I've been away for a few days and see that you are not really paying attention, yet accusing Unto and myself of equivocating concerning these two verses.

Actually, it should have been clear that the use in 1 Cor 2 was intended as a reference to the spirit of God. The context refers us to our own understanding of what goes on within us. That is referred to as our spirit. In the same way, God's spirit (or Spirit, not sure if this is truly a reference to the Holy Spirit or to the core attribute of God that he is spirit) knows all concerning God.

When we get to 1 Cor 15, much has passed and the question on the table concerns the nature of the body we will receive in resurrection. There are many possibilities to what brought the subject up. But Paul begins to talk about the body. It is called a body, not a disembodied spirit — a ghost. Yet it has attributes that are not consistent with a purely physical body. Did Paul know as a matter of certainty what he was talking about? Probably not.

But he was inspired to point to the example of Jesus after the resurrection. At that point, the man who was almost incapable of losing a crowd could suddenly be there, then be gone. Send the disciples ahead, then be waiting for them when they got there. Appear to them in a locked room, then disappear. Be touched, hugged, prodded, yet simply rise up from the ground and disappear into the clouds above.

Here, spirit is not about the essence of God, or about some special aspect of what we otherwise call the soul of man. It is talking about the outward aspects of a physical being that is not acting entirely according to normal physics.

Unto and I have never suggested that there is anything common between 1 Cor 2 and 1 Cor 15 other than the word "spirit" being used. We acknowledge the potential for morphing the two together into one and thereby engaging in equivocation. We have instead delineated the differences and insisted that they are not simply the same. That they are not talking about the same thing.

Equivocating would be Lee when he insists that a discussion about this breaks-the-laws-of-physics body means that for Jesus, he became the Holy Spirit. That is what is not found in the passage. Of course, Jesus is holy. His body is now spiritual (not just physical, but ghost-like). Therefore Jesus is a holy spirit, but not The Holy Spirit. To say otherwise, as Lee did, is the equivocation.

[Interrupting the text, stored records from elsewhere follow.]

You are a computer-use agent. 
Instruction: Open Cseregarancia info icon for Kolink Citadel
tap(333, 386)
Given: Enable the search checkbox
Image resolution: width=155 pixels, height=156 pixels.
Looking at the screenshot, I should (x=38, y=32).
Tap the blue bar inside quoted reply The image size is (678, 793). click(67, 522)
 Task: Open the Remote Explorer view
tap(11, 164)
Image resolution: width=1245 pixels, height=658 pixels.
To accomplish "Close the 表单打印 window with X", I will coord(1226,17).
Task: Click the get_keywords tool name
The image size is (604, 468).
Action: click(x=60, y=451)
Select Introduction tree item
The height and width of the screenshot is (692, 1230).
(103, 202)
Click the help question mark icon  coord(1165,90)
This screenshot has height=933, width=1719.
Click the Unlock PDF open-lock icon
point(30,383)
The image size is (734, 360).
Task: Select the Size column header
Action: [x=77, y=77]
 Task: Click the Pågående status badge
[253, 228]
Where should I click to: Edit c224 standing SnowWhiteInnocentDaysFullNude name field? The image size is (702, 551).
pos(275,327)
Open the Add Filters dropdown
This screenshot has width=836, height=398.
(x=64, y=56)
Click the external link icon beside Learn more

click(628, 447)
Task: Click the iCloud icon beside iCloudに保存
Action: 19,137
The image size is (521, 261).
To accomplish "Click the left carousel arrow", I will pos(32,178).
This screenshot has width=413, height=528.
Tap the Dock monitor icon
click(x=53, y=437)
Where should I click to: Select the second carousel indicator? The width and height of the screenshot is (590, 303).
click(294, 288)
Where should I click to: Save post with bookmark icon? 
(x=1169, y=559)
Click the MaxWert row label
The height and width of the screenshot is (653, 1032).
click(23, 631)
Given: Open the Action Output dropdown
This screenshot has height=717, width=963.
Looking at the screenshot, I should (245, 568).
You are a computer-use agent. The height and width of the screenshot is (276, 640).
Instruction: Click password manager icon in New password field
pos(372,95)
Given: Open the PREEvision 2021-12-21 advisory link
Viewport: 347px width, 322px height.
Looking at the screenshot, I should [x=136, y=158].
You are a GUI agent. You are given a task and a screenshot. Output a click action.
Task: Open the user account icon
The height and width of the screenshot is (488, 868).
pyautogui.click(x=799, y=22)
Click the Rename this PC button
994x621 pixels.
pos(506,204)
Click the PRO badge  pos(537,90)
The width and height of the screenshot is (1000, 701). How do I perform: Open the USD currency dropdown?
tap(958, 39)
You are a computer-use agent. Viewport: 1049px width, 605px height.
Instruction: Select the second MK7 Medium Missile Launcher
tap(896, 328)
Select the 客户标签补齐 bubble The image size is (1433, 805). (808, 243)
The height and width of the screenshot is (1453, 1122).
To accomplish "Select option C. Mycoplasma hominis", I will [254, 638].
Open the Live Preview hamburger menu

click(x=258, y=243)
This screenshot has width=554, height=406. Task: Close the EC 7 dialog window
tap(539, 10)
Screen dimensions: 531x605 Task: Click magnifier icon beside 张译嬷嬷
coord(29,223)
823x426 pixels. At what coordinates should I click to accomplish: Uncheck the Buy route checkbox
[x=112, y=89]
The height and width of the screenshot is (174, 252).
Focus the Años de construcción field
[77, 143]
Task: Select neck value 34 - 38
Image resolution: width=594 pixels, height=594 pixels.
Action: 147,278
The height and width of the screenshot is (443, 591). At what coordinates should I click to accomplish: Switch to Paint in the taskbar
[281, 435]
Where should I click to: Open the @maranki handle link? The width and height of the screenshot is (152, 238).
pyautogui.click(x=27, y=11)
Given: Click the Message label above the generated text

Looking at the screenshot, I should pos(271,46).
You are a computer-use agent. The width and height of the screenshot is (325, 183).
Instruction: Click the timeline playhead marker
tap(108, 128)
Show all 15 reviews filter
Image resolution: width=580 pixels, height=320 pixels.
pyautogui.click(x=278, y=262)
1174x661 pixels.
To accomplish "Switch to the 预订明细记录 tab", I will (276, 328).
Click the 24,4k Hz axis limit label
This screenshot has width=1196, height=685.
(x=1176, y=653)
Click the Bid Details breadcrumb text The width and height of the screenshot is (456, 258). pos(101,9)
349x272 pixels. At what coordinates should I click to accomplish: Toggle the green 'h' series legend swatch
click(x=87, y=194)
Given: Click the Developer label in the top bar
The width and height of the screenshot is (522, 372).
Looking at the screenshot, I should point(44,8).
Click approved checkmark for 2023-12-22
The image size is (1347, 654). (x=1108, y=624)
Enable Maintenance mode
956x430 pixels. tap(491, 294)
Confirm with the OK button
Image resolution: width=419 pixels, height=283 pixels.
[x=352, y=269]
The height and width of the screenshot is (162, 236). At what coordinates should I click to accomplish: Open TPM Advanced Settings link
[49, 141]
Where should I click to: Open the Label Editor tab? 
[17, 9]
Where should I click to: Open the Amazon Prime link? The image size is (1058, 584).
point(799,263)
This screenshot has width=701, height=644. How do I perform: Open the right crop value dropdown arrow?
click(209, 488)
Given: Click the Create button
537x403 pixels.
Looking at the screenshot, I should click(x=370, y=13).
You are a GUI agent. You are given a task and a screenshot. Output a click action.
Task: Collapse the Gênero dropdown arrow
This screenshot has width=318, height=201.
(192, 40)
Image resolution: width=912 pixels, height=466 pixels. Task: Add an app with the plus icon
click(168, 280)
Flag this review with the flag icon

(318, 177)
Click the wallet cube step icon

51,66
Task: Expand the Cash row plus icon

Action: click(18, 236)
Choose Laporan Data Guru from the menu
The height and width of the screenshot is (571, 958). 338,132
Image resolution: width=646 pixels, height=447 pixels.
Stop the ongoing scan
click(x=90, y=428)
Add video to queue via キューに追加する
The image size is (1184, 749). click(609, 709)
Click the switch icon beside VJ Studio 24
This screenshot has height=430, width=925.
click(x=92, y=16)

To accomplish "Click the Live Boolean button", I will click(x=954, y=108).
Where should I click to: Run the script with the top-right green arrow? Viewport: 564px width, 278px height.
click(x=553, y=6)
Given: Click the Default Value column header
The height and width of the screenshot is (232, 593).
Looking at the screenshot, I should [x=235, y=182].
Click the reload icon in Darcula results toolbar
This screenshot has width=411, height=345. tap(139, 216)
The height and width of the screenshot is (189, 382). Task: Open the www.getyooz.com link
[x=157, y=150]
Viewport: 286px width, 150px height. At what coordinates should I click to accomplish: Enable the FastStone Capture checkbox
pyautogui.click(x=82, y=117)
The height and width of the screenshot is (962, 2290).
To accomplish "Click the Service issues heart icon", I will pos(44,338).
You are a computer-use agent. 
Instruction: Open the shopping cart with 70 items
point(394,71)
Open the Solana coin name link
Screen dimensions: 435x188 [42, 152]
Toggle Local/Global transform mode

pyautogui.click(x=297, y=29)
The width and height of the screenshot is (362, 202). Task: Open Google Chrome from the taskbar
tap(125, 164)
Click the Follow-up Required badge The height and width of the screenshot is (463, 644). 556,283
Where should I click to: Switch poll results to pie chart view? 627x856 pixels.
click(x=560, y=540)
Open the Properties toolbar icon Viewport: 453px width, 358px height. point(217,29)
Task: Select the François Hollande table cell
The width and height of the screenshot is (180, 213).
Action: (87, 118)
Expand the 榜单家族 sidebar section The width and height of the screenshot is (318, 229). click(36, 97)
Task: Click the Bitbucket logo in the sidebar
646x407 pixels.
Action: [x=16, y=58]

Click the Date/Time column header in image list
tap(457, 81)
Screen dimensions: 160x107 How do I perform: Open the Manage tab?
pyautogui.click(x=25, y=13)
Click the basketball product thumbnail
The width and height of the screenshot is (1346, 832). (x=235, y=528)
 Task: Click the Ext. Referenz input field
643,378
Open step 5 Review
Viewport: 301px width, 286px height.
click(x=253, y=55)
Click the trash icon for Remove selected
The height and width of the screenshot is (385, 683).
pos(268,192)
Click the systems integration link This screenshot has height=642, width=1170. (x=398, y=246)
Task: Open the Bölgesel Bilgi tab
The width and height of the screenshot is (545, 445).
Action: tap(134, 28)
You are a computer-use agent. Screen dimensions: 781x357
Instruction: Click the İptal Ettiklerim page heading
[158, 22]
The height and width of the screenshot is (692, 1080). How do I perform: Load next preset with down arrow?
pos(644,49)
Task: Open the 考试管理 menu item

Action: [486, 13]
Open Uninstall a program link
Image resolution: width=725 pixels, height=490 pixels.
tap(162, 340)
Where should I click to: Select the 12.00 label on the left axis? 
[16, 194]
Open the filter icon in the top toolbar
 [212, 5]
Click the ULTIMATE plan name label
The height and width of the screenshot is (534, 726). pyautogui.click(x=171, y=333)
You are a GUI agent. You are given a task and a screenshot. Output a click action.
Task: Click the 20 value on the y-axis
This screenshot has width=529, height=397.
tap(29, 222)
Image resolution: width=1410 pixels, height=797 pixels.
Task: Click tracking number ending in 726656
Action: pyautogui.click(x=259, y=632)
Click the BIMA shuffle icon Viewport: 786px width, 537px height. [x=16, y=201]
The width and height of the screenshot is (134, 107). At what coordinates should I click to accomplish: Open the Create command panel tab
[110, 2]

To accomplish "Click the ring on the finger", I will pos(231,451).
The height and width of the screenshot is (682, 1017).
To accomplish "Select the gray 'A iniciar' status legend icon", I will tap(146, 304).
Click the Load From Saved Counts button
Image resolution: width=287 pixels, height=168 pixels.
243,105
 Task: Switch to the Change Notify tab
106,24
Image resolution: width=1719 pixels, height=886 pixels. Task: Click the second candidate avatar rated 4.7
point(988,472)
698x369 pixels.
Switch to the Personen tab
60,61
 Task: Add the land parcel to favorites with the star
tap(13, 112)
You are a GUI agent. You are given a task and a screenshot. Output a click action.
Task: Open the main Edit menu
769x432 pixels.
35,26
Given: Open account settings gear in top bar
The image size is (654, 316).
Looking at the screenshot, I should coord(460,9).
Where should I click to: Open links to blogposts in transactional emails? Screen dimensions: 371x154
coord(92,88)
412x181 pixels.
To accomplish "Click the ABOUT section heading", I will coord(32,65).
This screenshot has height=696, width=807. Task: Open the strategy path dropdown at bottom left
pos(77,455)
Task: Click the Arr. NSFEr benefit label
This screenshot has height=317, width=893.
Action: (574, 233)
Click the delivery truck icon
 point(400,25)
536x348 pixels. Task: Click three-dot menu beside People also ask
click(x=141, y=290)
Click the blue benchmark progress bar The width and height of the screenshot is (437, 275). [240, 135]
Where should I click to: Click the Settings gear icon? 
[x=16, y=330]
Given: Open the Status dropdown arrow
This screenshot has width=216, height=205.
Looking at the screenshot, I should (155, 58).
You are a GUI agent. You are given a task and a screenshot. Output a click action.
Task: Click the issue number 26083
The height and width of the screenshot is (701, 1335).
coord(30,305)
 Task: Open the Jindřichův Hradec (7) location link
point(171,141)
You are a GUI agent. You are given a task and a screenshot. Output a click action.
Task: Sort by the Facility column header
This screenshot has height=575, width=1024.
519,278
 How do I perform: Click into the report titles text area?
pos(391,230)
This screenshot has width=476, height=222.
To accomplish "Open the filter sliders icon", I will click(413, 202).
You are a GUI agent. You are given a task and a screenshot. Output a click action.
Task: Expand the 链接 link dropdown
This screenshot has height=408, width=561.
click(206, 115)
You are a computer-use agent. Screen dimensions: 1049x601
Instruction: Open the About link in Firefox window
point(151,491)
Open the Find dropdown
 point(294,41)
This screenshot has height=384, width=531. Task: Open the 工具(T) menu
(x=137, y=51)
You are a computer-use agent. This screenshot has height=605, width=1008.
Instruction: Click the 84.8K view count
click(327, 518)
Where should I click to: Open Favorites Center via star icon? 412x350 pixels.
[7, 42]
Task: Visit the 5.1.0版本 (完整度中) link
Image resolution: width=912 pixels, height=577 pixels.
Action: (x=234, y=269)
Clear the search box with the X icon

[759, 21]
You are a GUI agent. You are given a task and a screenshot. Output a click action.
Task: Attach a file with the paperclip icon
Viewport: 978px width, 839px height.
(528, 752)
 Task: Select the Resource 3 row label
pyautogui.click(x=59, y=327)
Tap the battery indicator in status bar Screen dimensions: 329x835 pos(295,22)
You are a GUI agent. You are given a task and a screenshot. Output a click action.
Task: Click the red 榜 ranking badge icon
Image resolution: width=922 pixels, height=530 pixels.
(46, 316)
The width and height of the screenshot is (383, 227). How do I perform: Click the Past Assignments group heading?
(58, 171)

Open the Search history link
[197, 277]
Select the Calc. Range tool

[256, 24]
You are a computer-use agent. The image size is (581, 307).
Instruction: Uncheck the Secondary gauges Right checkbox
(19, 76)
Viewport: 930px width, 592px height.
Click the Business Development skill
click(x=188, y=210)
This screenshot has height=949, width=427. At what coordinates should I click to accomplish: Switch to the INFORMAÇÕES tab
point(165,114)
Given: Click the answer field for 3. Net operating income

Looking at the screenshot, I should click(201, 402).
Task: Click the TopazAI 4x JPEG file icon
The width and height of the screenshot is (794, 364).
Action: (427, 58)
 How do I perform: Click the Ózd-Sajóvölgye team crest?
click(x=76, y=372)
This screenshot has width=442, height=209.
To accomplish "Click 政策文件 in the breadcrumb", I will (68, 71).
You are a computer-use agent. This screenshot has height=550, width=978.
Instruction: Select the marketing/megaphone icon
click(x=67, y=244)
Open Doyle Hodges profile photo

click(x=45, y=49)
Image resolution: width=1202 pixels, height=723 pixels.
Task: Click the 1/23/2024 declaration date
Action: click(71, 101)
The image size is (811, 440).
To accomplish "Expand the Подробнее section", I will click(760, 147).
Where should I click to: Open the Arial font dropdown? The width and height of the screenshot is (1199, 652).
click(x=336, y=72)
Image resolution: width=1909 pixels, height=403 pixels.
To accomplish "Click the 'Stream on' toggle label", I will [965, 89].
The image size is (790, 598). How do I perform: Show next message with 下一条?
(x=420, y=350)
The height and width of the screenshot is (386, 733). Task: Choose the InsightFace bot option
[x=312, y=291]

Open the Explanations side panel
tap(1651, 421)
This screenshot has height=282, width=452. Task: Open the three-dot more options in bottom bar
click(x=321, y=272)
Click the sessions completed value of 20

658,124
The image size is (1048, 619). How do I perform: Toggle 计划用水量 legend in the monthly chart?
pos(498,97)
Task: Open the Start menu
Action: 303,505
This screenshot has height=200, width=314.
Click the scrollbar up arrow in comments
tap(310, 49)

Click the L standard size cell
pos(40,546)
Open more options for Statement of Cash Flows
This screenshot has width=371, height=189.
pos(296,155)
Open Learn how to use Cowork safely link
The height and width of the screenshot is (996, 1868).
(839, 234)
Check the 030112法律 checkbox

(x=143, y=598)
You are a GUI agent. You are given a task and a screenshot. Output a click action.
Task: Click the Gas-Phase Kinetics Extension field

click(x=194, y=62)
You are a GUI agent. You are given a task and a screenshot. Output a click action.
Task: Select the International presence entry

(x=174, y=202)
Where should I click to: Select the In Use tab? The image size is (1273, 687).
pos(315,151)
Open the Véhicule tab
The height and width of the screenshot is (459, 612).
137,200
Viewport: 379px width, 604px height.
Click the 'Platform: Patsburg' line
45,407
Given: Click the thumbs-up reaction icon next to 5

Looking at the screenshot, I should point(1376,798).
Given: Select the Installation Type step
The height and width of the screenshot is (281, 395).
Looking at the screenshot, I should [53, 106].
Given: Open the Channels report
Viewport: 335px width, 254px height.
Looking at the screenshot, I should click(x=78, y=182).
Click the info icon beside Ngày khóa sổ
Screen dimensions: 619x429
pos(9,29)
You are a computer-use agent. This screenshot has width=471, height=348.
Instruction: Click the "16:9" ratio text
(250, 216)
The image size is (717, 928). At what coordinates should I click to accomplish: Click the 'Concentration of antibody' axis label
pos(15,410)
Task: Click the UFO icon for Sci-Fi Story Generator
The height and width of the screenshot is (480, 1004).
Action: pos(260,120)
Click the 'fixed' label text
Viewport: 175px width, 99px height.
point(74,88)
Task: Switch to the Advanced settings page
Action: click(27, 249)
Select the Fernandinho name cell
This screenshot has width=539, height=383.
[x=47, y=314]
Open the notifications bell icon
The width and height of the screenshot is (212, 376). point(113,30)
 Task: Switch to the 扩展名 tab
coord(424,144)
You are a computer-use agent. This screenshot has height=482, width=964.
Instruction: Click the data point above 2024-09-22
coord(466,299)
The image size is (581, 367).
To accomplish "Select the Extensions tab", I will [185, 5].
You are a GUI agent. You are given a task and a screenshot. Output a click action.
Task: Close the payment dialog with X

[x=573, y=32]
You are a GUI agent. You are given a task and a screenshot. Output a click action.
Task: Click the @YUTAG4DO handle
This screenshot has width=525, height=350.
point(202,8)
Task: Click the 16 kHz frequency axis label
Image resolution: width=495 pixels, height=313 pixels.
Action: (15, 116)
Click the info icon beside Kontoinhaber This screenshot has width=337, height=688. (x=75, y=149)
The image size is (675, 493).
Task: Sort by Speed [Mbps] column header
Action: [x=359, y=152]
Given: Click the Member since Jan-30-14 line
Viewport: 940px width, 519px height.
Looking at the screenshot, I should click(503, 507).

From my vantage point, it appears that you define equivocation quite well, then apply it as if it actually means the opposite. You think that defining "spirit" as used in the two different passages is necessary to avoid equivocation. All that is required is that we see and reveal the two different uses and point to how they are different rather than trying to insist they are the same simply because of the word. If you are confused still — if you want to have a more thorough discussion on why they are not the same — ask that question. But you have asked the opposite. By accusing us of equivocation, you have asserted that we are using them as if the two verses are talking about the same thing. We have done just he opposite.

So what exactly are you trying to do? Obfuscate? Act up? I don't get it. Your question/assertion does not agree with the verbiage that goes with it.
My problem with your approach is that you refuse to define the term spirit and then use the word with shifting meanings. That is what I called equivocation. I wouldn't have a problem with that if you would admit that like myself you don't know what 15:45 means. But, you go on as if you do.